◆ **Instructions for the task**
Word for word, output every line of the material below, minus pictures.

◆ **Material for this task**
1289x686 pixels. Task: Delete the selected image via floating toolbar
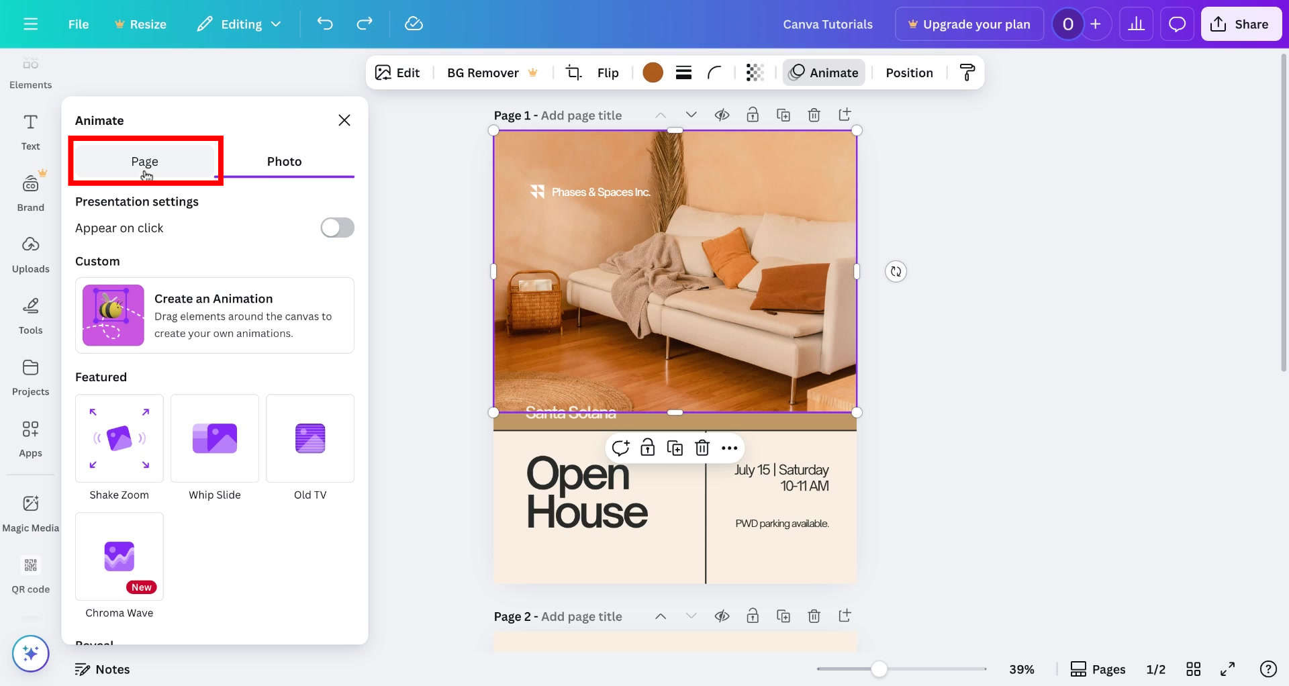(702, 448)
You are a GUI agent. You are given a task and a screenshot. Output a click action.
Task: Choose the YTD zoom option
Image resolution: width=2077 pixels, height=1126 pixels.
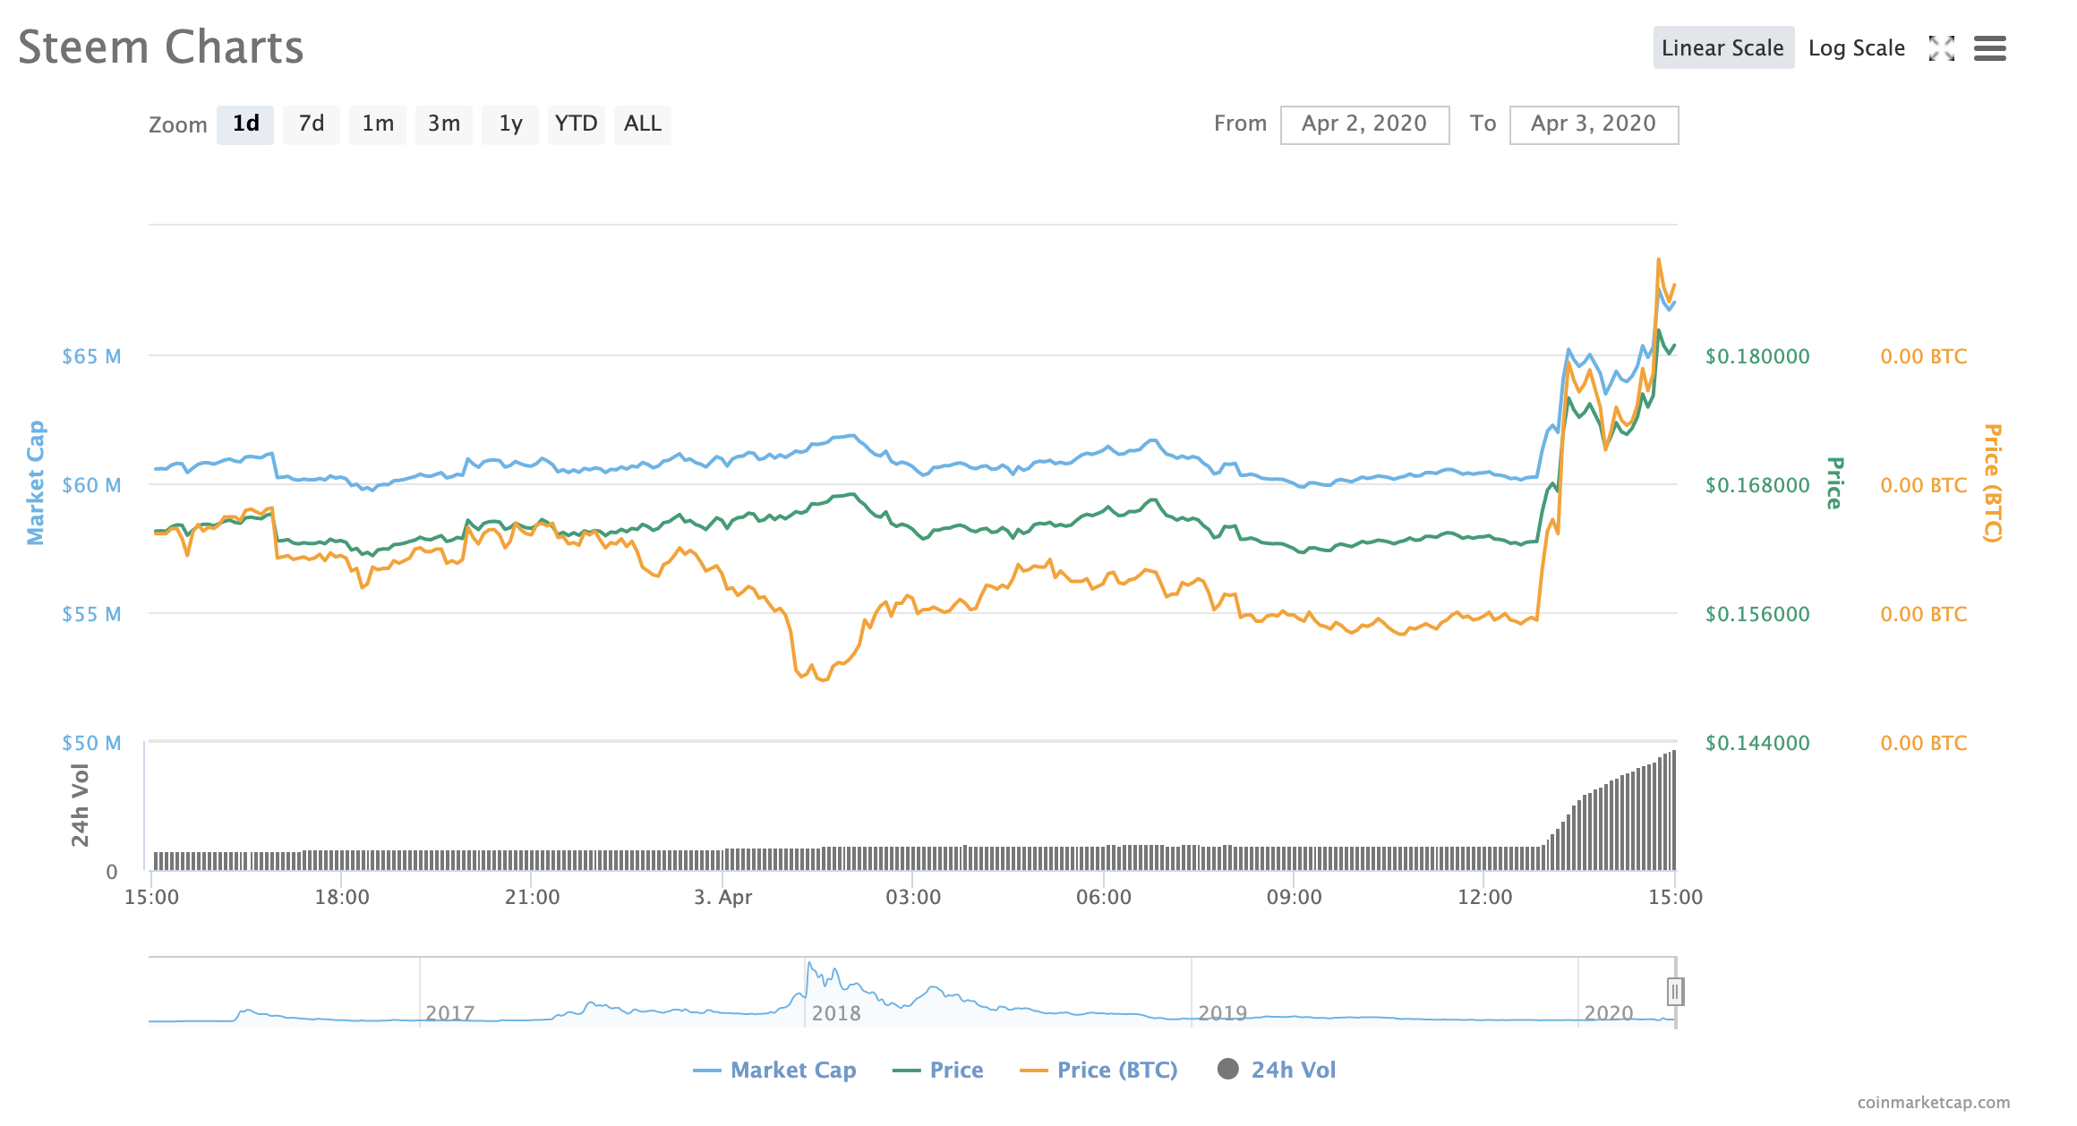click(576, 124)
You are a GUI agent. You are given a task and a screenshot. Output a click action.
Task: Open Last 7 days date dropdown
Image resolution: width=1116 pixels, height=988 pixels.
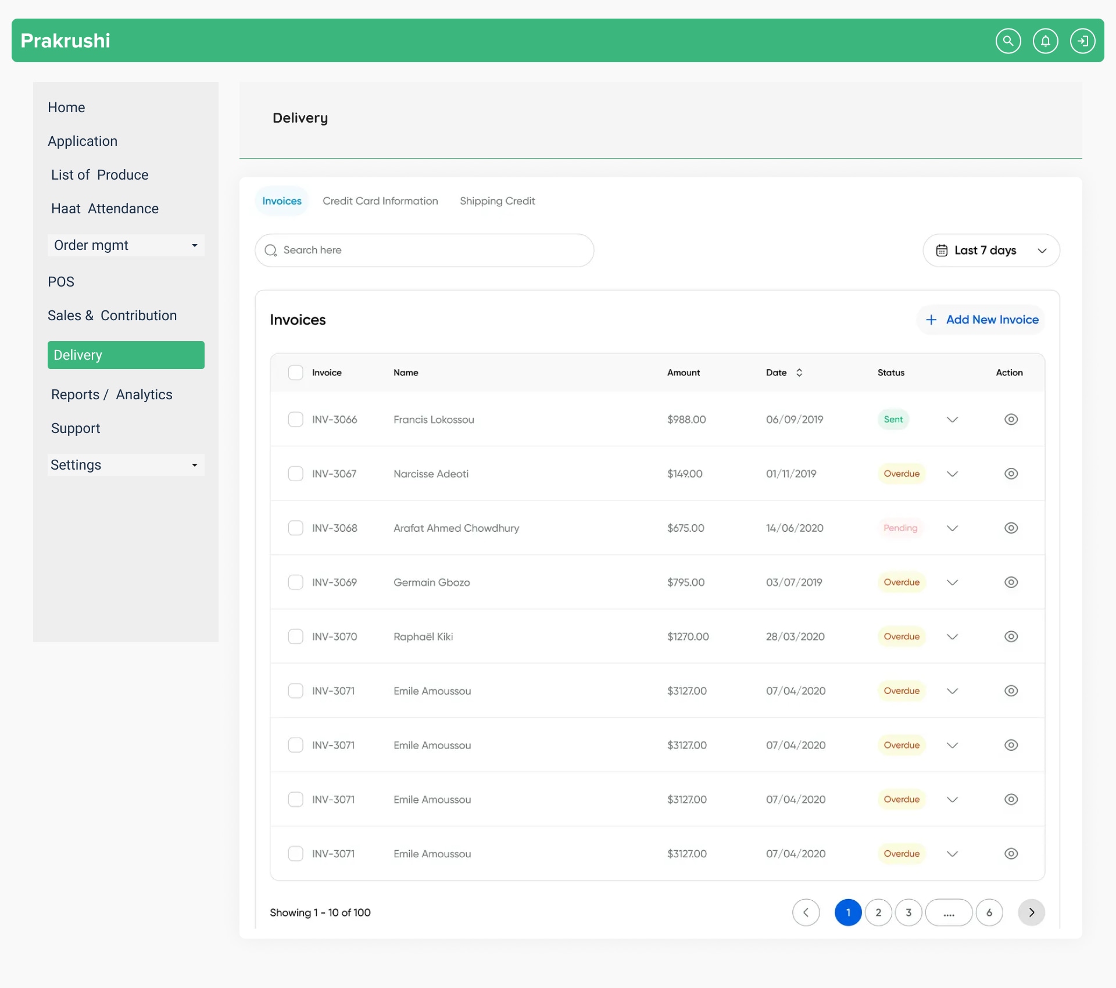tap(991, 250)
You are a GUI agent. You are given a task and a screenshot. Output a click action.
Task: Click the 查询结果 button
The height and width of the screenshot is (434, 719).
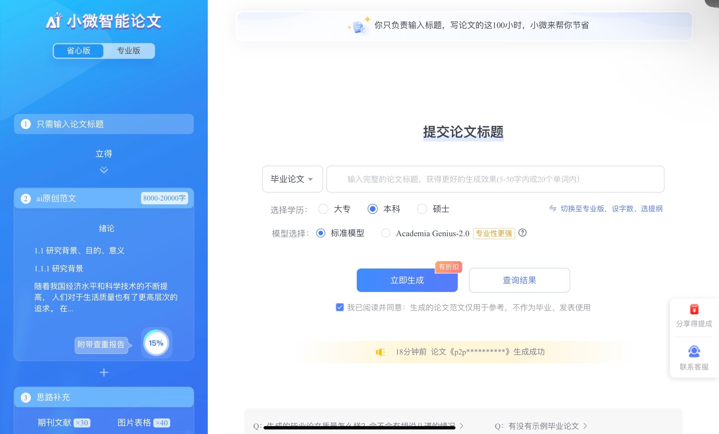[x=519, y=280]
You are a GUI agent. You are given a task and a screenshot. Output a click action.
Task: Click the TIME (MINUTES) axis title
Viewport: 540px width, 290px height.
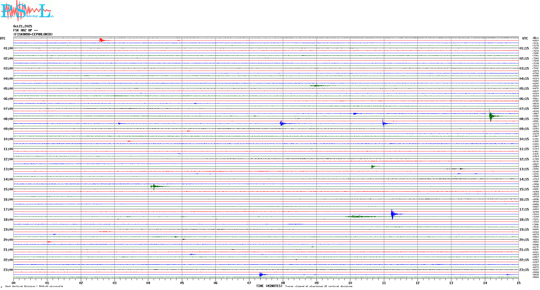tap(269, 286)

◆ **Expected answer**
1289x686 pixels. Task: Delete the selected image via floating toolbar
(702, 448)
You are a GUI agent. You are given a task and a screenshot. Output a click action.
Task: Choose the YTD zoom option
Image resolution: width=2077 pixels, height=1126 pixels.
click(576, 124)
You are a GUI agent. You are given a task and a screenshot. Output a click action.
Task: Open Last 7 days date dropdown
Image resolution: width=1116 pixels, height=988 pixels.
tap(991, 250)
You are a GUI agent. You are given a task and a screenshot. Output a click action.
Task: Click the 查询结果 button
The height and width of the screenshot is (434, 719).
[x=519, y=280]
You are a GUI agent. You are given a task and a screenshot. Output a click action.
Task: Click the TIME (MINUTES) axis title
Viewport: 540px width, 290px height.
tap(269, 286)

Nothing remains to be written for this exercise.